Top of EXTRACTED RECORDS
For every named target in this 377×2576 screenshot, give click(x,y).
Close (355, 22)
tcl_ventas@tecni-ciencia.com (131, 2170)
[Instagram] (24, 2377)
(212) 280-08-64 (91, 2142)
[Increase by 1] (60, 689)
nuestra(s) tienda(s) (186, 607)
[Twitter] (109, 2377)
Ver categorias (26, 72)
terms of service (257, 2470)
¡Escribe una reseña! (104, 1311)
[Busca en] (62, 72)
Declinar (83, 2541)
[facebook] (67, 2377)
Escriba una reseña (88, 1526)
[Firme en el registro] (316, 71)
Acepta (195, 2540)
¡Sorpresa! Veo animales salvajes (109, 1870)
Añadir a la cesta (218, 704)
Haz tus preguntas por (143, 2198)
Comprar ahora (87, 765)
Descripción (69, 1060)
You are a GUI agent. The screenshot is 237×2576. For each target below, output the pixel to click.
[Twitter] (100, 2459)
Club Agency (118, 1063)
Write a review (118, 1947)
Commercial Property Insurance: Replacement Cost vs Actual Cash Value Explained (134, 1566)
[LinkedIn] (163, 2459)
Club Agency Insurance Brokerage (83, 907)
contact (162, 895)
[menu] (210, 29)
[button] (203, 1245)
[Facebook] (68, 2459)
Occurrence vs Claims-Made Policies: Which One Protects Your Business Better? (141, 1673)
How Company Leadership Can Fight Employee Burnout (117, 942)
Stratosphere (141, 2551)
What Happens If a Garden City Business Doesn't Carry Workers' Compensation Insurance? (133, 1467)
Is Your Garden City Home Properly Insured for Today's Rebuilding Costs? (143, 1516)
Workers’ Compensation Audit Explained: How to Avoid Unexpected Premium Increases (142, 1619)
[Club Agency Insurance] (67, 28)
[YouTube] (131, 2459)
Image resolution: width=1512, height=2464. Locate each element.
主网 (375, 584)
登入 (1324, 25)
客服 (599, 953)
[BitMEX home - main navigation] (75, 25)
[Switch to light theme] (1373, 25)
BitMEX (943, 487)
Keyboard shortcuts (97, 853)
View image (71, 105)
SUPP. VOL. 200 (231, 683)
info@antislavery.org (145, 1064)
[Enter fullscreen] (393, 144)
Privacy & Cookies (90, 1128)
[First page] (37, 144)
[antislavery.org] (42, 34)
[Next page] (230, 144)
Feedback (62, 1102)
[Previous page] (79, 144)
Bottom of EXTRACTED RECORDS
Between the first line of the entries above and the line with "[Twitter] (100, 2459)", both included, copy every line exactly and nothing outside that range.

For every named target in this 377×2576 screenshot, give click(x,y).
Close (355, 22)
tcl_ventas@tecni-ciencia.com (131, 2170)
[Instagram] (24, 2377)
(212) 280-08-64 (91, 2142)
[Increase by 1] (60, 689)
nuestra(s) tienda(s) (186, 607)
[Twitter] (109, 2377)
Ver categorias (26, 72)
terms of service (257, 2470)
¡Escribe una reseña! (104, 1311)
[Busca en] (62, 72)
Declinar (83, 2541)
[facebook] (67, 2377)
Escriba una reseña (88, 1526)
[Firme en el registro] (316, 71)
Acepta (195, 2540)
¡Sorpresa! Veo animales salvajes (109, 1870)
Añadir a la cesta (218, 704)
Haz tus preguntas por (143, 2198)
Comprar ahora (87, 765)
Descripción (69, 1060)
You are a GUI agent. The screenshot is 237×2576. For each target below, output the pixel to click.
[Twitter] (100, 2459)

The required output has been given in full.